Daunt Books, Marylebone, London
Billing itself as the world’s first custom-built bookstore, Daunt Books of Marylebone is housed in a space that once was a bookstore during the Edwardian era.
The history of the store can be felt as you walk alongside the lengthy oak bookshelves, which are illuminated by dozens of skylights and a massive window overlooking Marylebone High Street, one of London’s most beloved byways.
The store specializes in travel books, and offers frequent readings and special events featuring writers of all stripes. Near the entrance to the travel gallery is an old vault that once held rare and expensive volumes.
While it has veered away from the specialty market in recent years, the bookstore does feature a high-end subscription service. The Cookery subscription is particularly beloved.
Daunt Books is a place that harkens back to the great bookstores of the past century.

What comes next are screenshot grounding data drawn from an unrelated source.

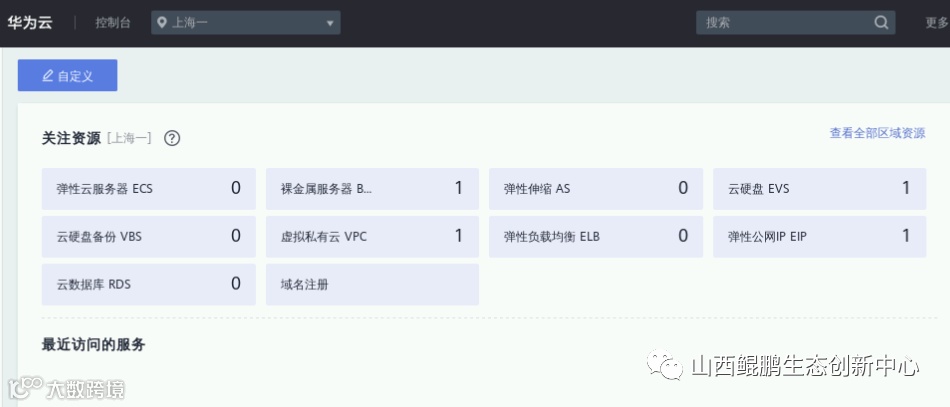950x407 pixels.
Task: Open 裸金属服务器 resource card
Action: click(372, 188)
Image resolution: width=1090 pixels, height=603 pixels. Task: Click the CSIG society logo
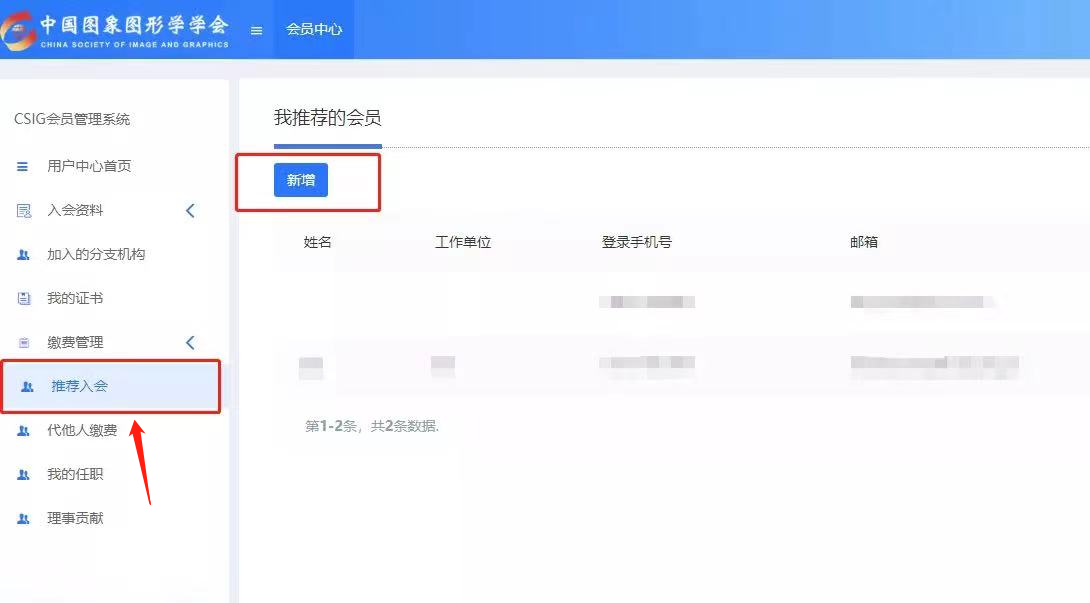pyautogui.click(x=115, y=30)
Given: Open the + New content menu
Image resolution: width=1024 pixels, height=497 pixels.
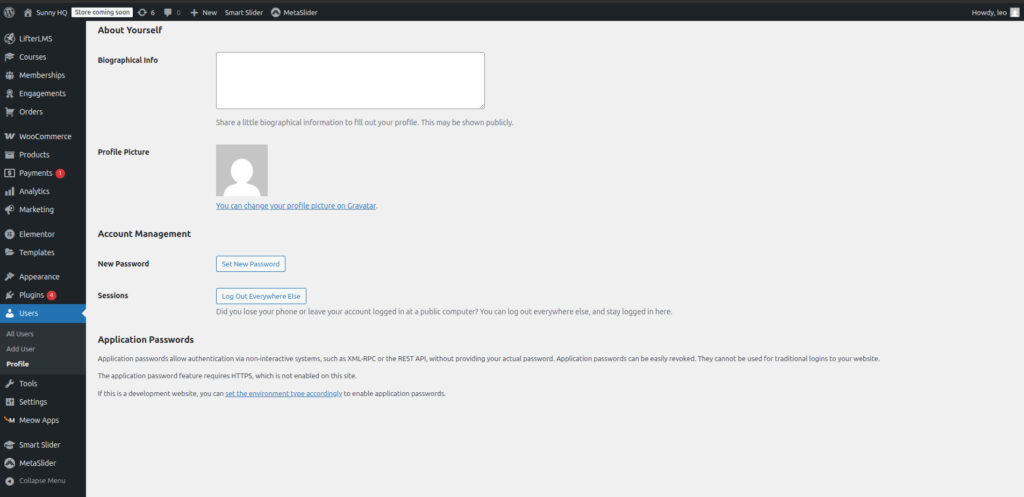Looking at the screenshot, I should pos(203,12).
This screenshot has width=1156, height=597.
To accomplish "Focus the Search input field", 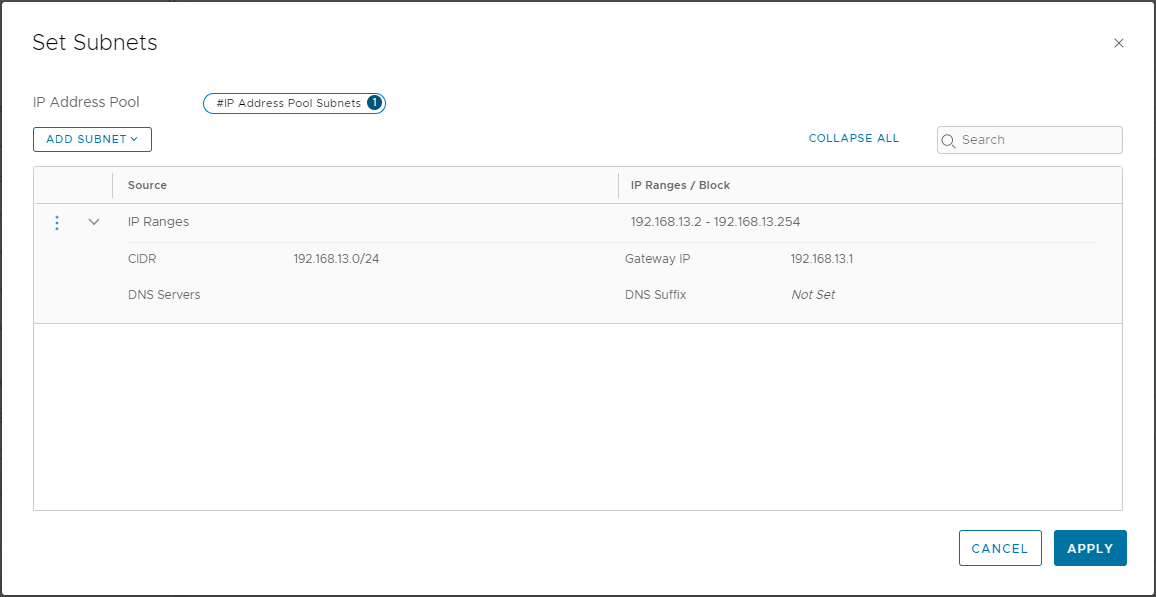I will tap(1029, 140).
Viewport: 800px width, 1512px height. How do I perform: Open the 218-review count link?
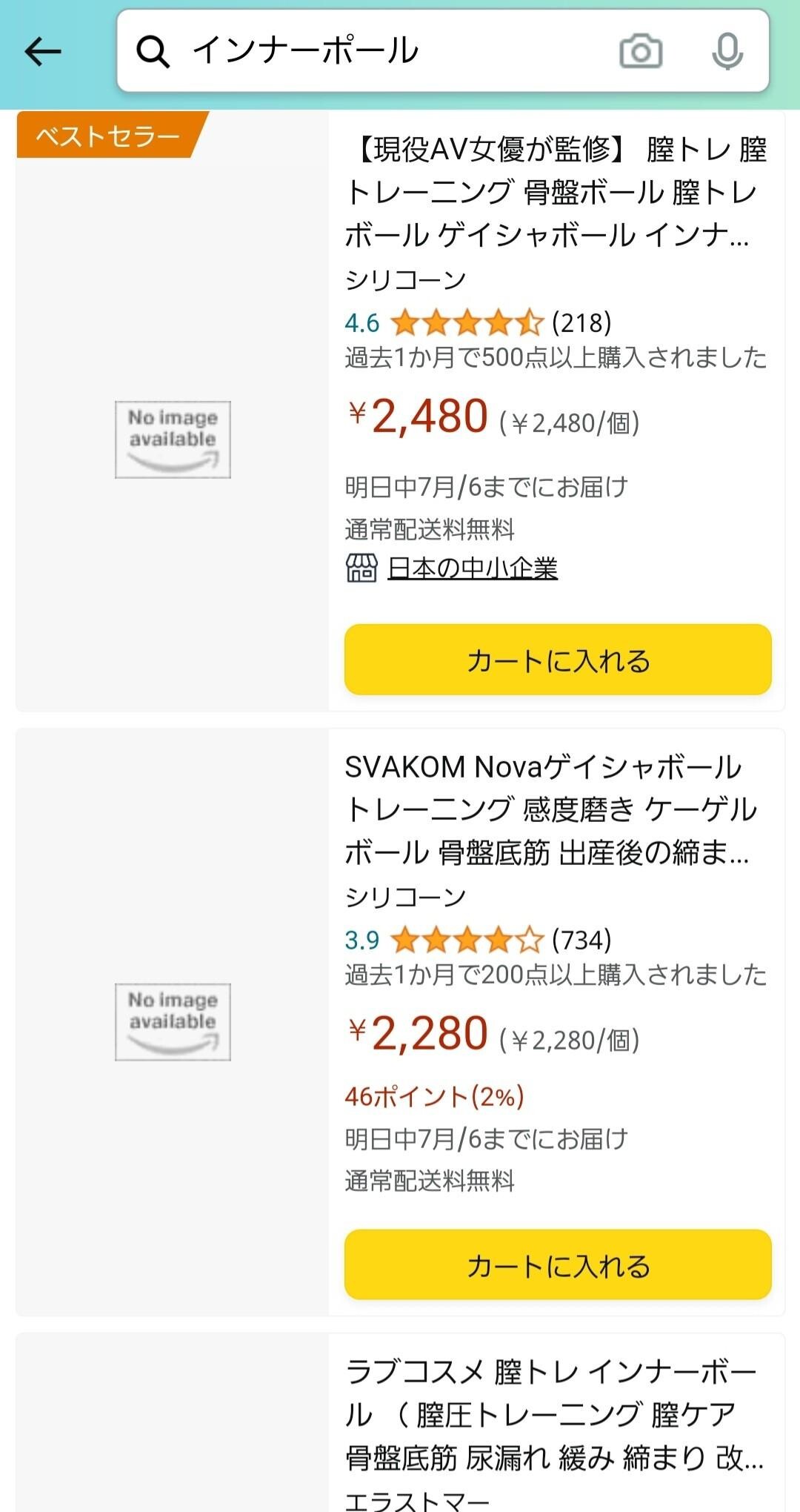tap(582, 322)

It doesn’t take too great of an imagination to envisage running into Arthur Conan Doyle, whose fictional hero Sherlock Holmes lived one street over at 221B Baker St.
Shakespeare and Company, Paris
It should be of little surprise that one of the best bookstores on Earth is named after the human race’s most famous wordsmith.
With an ever-changing inventory, Shakespeare and Company deals in both rare books collections — original pressings of Ernest Hemingway, Sylvia Plath, W. Somerset Maugham and more — as well as new releases.
Located in Paris’ famous Latin Quarter, where American beat poets smoked, drank, loved and wrote, Shakespeare and Company is that rare bird; a decidedly Parisian institution owned and operated by Americans.
Founded in 1951 by book-loving oddball George Whitman, a visit to the store is now a must for book lovers in Paris. Shakespeare and Company’s street-side cafe is an ever popular place to sip coffee, munch on a croissant and occasionally look up from one’s book to ogle passersby — all while in the shadow of Notre Dame.